Temple University biologist Erik Cordes and a team of researchers are developing a means for protecting vital coral communities from an expanding frontier of thousands of oil platforms pushing deeper into the waters of the Gulf of Mexico.
Funded by a four-year grant from the U.S. Minerals Management Services (MMS) — part of the Department of the Interior — and the National Oceanic and Atmospheric Administration’s (NOAA) Office of Ocean Exploration and Research, Cordes and his colleagues are preparing for the third of four Gulf excursions during which they will seek out and map new coral sites.
The cruise into the Gulf — on which Cordes will the co-chief scientist — will take place Aug. 19 through Sept. 12. MMS is providing the science budget, while NOAA is providing its flagship research vessel, the Ronald H. Brown, and the funding for the ROV Jason II, the remotely operated vehicle from Woods Hole Oceanographic Institute, which can operate at a depth of 6,500 meters.
Cordes said saving and protecting these corals is important because they provide a habitat for diverse species of fish and other organisms, have potential to produce natural anti-microbial and anti-cancer agents and form an important link in the carbon cycle between the shallow, productive surface waters and the deep sea.
“The Minerals Management Service is responsible for managing all of the off-shore oil leases in the U.S.,” said Cordes, an assistant professor of biology in the College of Science and Technology. “The prime objective for them in this project is to develop a better way of predicting where these coral communities might be. When we actually find one of these coral sites, they set up what is called a mitigation area around it and the oil companies are prohibited from drilling within the small area that has designated as a preserve.”
Cordes said the coral areas on the ocean are relatively small; the largest coral community located so far in the Northern Gulf is only a few hundred meters in diameter. “The oil company can move a half-mile away to avoid these coral communities and still hit the same oil reservoir,” he said.
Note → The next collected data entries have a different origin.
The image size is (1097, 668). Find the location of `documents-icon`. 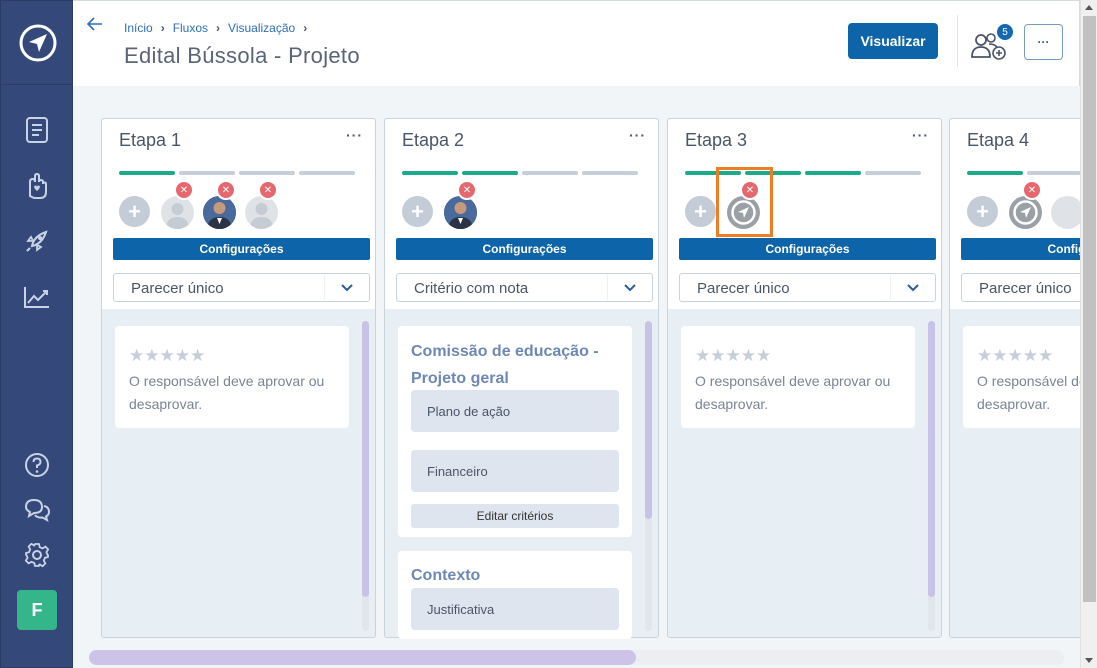

documents-icon is located at coordinates (37, 130).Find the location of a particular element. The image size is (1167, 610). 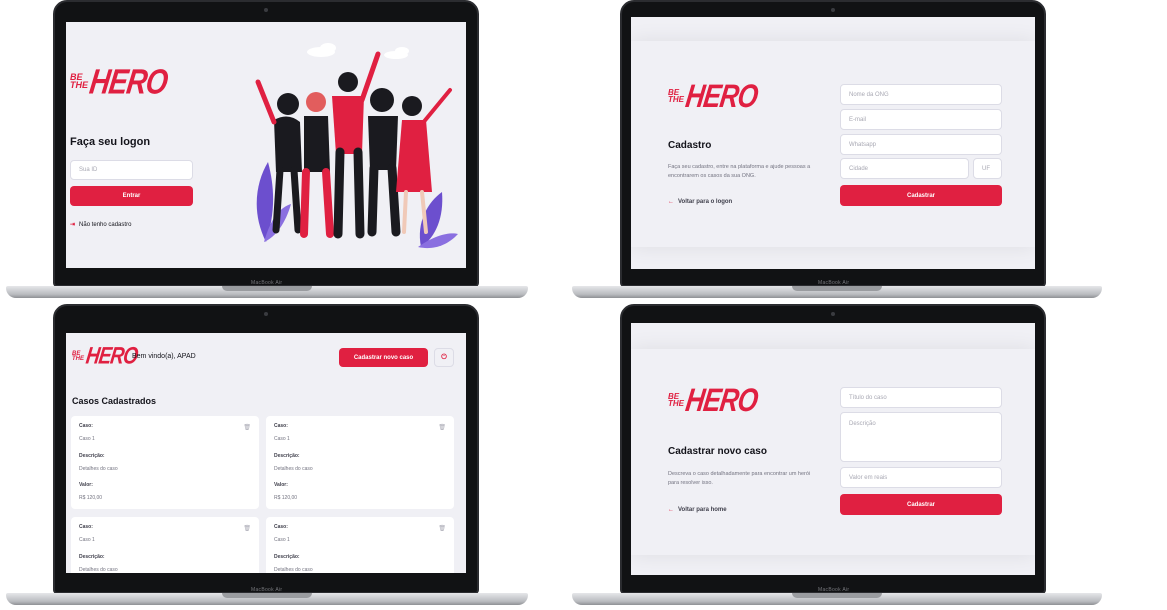

id-input: Sua ID is located at coordinates (132, 170). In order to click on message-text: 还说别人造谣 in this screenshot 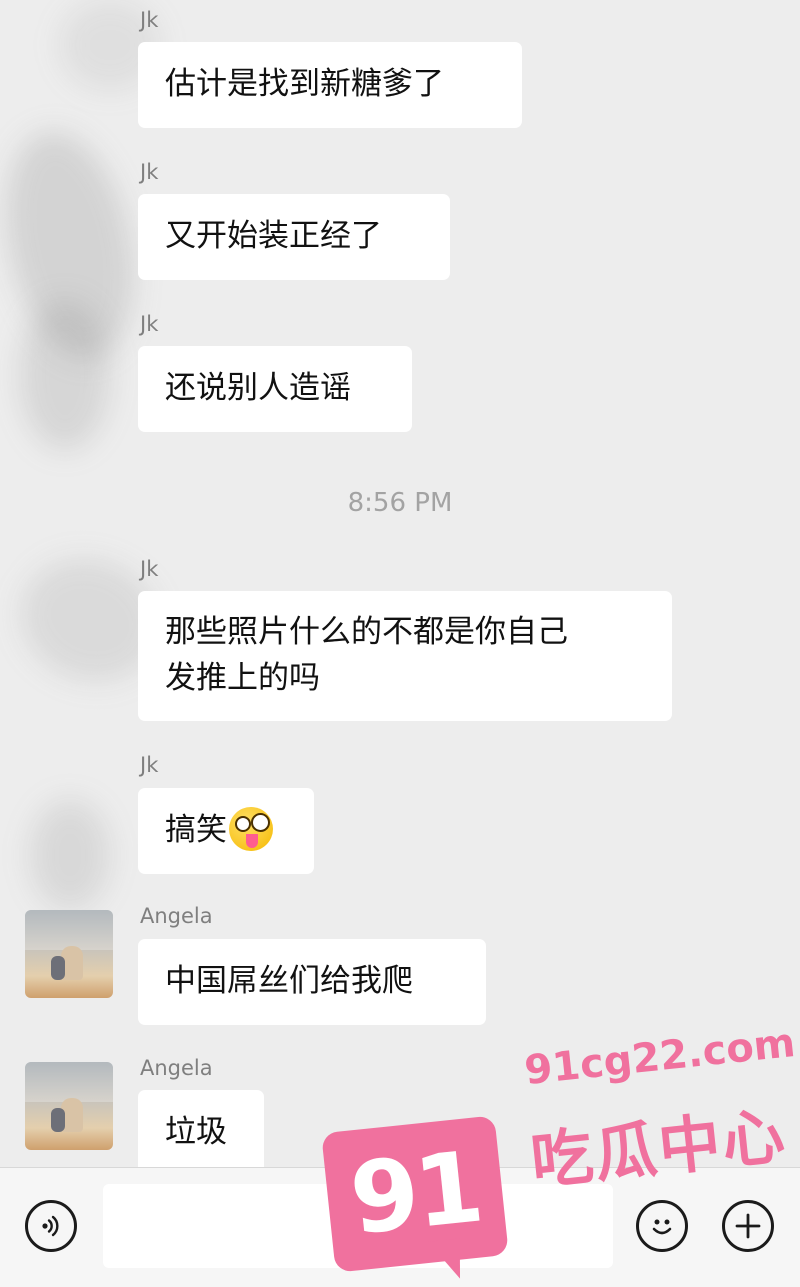, I will do `click(258, 388)`.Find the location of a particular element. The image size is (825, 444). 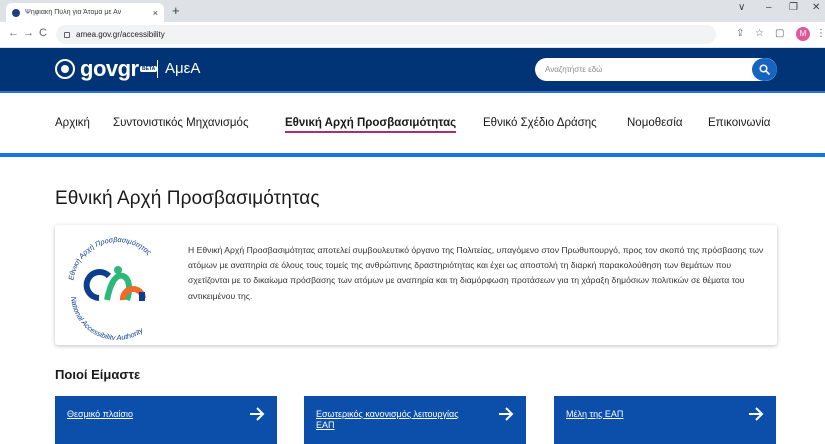

profile-avatar: M is located at coordinates (803, 34).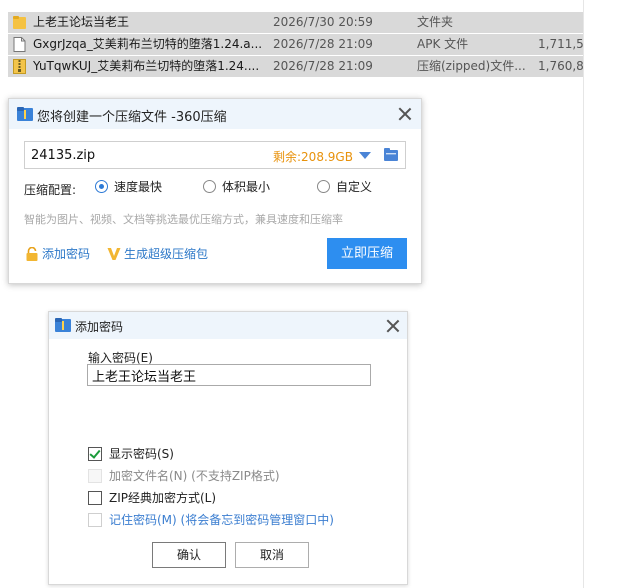  I want to click on folder-browse-icon, so click(391, 154).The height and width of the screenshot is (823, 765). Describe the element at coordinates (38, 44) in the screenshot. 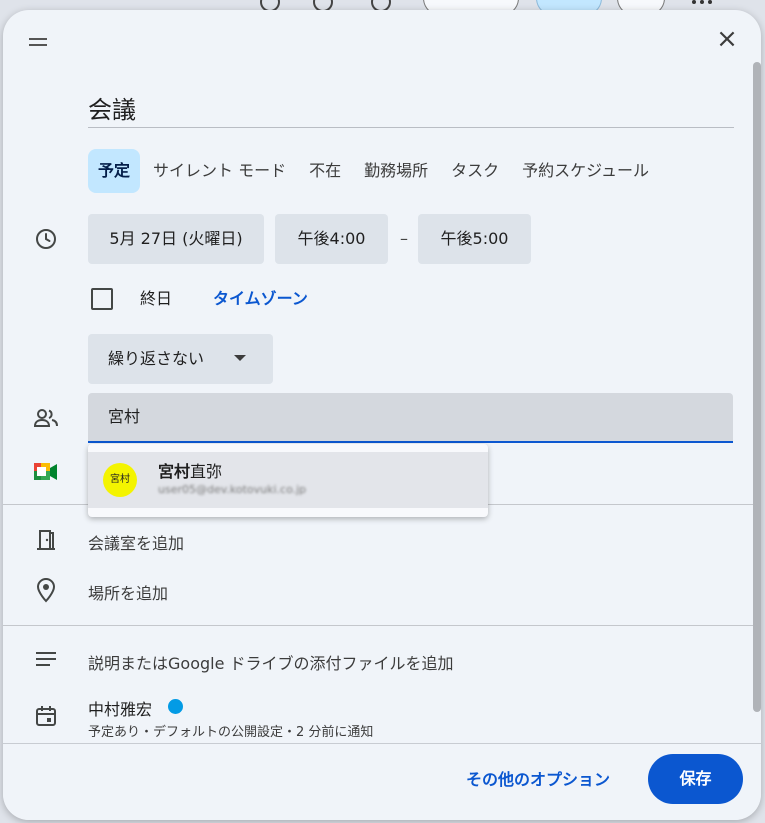

I see `drag-handle-icon` at that location.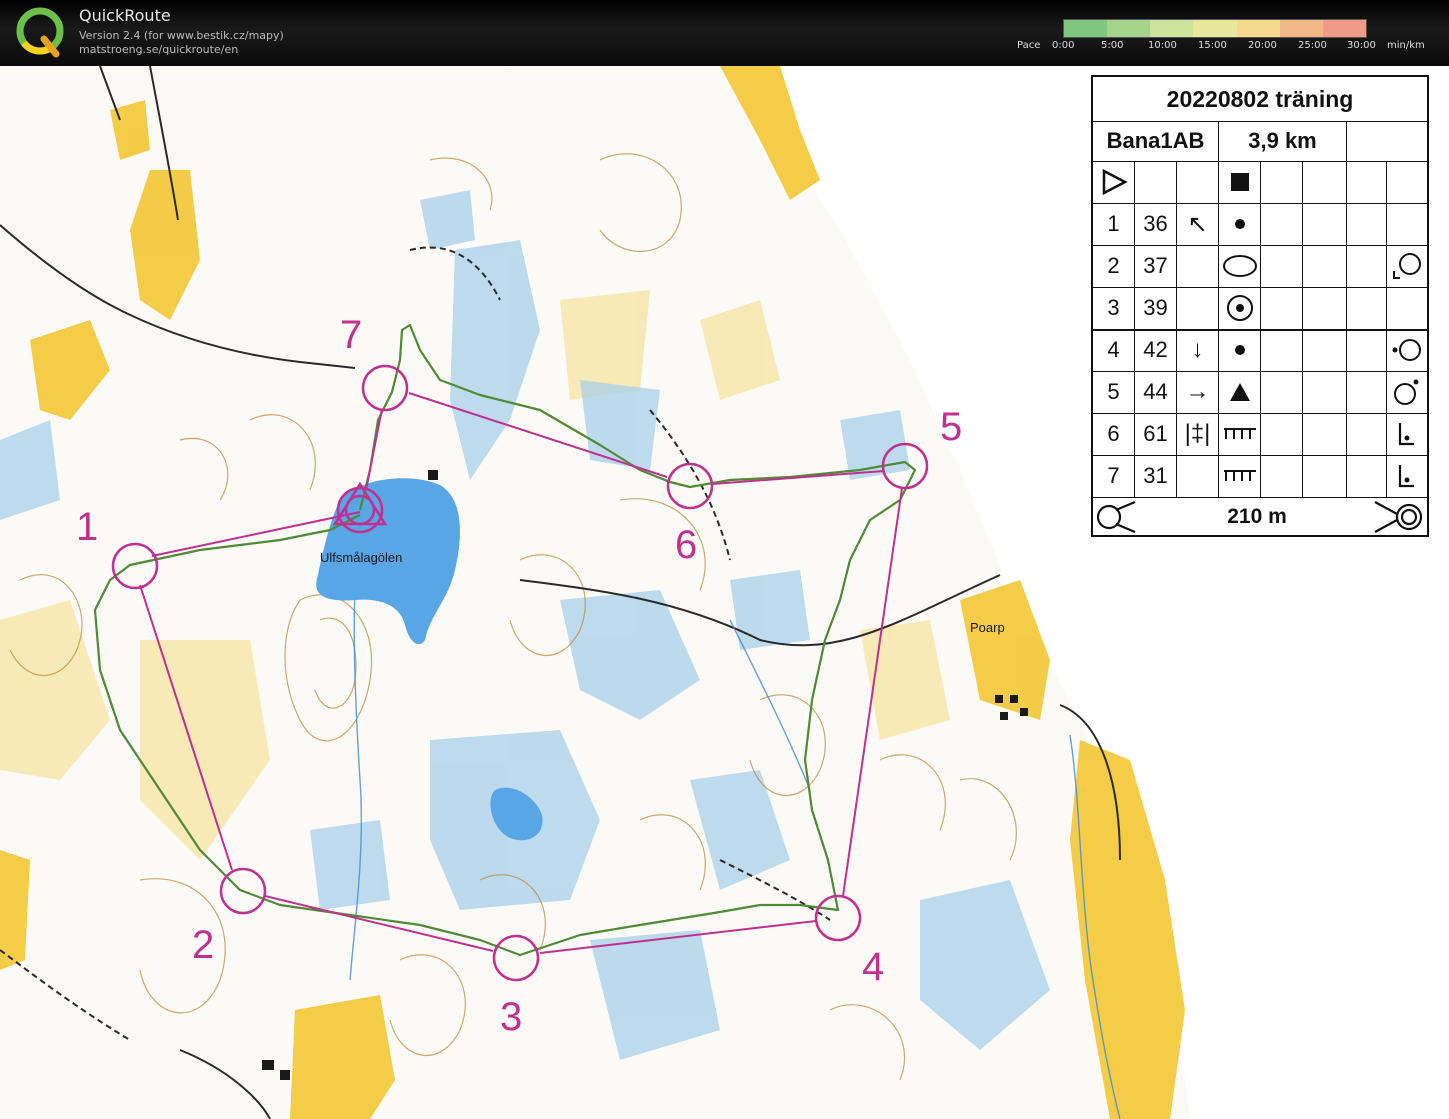 This screenshot has height=1119, width=1449. What do you see at coordinates (1114, 224) in the screenshot?
I see `control-number: 1` at bounding box center [1114, 224].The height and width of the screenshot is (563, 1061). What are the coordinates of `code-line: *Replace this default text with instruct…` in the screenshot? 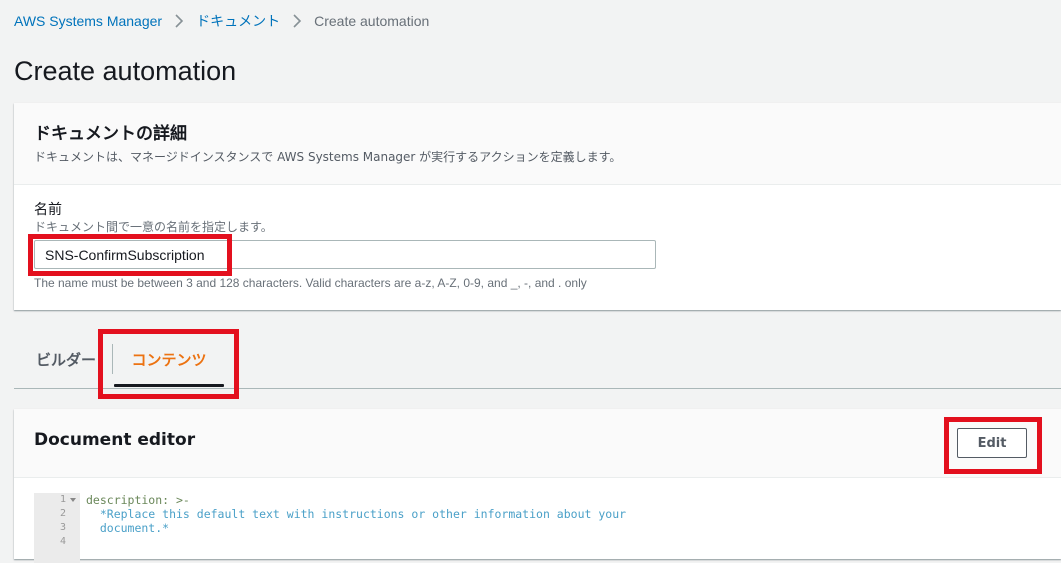 It's located at (356, 514).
Cordes said the oil companies have been very supportive and cooperative by sharing data, and in some cases, collecting samples for the researchers. “This is a new and interesting challenge for them.”
During the upcoming cruise, the researchers will also visit five shipwrecks and survey some of the existing oil rigs to see if corals are growing on them.
“We’re also going to be using the ROV to collect live corals, maintain them on the ship, then bring them back to our lab here at Temple, where we have a series of experimental tanks set up in our cold room,” said Cordes.
He said they would be testing the environmental tolerances of corals, including growth rates, temperature preferences and reaction to acidification.
“That’s one of the newer, less-publicized concerns about climate change — ocean acidification,” said Cordes. “As you increase CO2 (carbon dioxide) in the atmosphere, the pH level of the ocean is going down; it’s getting more and more acidic.
Cordes said the increase in acidity is making it harder and harder for corals to lay down their skeleton. “That’s one of the things we’re looking at: how acidic does it have to get before it starts affecting their growth rates.”